* Work to be completed
Could you write out, word for word, each line from the one containing "The height and width of the screenshot is (611, 1562)." to the last line of the data below, both included and nothing more?

* Source information
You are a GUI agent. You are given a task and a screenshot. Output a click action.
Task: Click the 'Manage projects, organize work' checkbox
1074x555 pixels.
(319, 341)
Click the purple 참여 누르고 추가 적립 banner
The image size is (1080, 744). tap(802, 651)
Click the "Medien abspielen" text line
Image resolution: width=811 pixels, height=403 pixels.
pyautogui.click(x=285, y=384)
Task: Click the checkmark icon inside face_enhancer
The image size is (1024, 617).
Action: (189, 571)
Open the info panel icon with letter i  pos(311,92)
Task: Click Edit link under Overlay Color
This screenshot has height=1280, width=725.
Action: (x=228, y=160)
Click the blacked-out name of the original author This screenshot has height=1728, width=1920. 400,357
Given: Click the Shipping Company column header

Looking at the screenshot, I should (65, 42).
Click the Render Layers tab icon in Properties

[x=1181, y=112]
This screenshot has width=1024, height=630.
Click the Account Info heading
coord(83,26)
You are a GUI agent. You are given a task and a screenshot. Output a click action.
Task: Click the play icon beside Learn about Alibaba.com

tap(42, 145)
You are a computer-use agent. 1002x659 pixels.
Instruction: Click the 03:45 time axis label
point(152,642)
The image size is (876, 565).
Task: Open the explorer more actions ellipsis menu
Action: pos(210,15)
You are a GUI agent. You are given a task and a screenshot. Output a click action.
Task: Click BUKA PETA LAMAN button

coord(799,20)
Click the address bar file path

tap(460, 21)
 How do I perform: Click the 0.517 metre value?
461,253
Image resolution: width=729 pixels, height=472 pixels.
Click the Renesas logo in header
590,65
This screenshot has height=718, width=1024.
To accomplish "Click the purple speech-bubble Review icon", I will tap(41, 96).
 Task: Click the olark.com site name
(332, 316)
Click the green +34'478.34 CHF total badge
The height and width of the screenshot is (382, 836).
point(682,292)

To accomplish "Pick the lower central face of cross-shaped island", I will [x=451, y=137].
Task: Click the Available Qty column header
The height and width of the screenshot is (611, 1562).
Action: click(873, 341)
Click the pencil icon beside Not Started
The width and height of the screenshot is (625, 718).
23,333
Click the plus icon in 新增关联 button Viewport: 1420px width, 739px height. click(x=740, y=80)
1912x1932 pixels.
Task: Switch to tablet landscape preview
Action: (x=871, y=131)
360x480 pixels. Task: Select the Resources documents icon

* Reply
The height and width of the screenshot is (611, 1562).
Action: click(873, 341)
Click the pencil icon beside Not Started
The width and height of the screenshot is (625, 718).
23,333
Click the plus icon in 新增关联 button Viewport: 1420px width, 739px height. click(x=740, y=80)
1912x1932 pixels.
Task: Switch to tablet landscape preview
Action: (x=871, y=131)
360x480 pixels. Task: Select the Resources documents icon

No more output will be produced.